*Task*. Copy each line below in which the string "will" appears.

*Data to examine*.
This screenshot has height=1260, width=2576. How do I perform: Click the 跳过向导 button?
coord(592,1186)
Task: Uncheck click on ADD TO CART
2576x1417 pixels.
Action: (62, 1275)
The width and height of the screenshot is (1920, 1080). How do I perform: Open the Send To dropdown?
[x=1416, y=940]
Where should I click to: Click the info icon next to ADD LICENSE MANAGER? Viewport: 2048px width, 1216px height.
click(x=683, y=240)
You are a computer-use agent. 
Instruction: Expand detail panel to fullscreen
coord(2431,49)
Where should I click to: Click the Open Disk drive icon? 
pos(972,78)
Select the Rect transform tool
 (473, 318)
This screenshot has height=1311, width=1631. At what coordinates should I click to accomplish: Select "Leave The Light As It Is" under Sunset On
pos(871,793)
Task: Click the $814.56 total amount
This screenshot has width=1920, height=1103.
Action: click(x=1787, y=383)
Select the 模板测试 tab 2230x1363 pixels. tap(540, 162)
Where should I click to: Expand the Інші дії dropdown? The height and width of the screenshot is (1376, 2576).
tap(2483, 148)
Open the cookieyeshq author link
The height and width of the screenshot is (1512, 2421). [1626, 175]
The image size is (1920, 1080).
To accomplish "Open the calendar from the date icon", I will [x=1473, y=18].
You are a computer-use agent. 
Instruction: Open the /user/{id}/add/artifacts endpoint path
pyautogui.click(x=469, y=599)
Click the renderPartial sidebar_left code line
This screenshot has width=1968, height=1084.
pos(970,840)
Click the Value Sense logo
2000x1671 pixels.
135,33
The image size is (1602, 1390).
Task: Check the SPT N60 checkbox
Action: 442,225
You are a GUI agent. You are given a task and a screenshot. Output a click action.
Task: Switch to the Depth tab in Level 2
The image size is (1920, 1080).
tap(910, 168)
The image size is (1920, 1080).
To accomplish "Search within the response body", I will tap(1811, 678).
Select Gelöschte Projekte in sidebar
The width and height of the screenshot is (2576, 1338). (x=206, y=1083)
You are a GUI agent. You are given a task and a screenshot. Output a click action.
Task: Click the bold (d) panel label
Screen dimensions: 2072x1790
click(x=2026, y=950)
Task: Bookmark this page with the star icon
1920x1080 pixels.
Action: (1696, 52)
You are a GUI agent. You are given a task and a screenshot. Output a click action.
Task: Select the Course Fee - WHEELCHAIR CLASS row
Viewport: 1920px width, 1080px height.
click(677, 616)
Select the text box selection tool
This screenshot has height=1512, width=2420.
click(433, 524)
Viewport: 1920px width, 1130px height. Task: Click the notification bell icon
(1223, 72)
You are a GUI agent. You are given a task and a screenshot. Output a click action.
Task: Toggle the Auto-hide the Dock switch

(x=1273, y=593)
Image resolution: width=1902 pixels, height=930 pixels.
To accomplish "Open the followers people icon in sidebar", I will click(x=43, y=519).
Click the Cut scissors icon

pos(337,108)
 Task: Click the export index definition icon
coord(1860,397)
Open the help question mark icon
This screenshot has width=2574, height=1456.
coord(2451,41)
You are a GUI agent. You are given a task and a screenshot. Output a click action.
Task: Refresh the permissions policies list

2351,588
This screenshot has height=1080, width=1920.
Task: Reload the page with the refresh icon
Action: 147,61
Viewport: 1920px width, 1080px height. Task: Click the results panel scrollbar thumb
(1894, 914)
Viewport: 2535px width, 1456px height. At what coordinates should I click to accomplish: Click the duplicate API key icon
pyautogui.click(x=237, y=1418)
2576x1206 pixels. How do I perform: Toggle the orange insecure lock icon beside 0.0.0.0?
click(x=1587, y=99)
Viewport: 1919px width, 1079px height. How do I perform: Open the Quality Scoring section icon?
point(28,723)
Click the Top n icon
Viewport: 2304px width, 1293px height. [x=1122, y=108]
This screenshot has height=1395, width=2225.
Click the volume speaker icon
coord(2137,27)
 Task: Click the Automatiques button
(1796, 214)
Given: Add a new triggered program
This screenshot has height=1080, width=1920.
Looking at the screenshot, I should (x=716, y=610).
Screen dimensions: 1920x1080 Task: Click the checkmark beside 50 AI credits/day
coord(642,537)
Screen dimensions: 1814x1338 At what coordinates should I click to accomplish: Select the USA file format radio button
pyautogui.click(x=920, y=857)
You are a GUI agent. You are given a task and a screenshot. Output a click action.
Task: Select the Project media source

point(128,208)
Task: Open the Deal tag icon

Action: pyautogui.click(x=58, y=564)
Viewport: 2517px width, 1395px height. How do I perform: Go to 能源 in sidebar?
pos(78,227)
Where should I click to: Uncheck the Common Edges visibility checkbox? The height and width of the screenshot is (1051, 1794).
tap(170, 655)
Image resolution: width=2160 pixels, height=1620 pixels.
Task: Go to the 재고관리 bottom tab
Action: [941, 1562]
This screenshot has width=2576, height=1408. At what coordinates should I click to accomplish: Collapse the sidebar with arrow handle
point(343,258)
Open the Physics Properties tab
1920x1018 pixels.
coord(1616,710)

*Task response*.
To accomplish "Open the calendar from the date icon", I will [x=1473, y=18].
To accomplish "Search within the response body", I will tap(1811, 678).
To accomplish "Open the followers people icon in sidebar", I will click(x=43, y=519).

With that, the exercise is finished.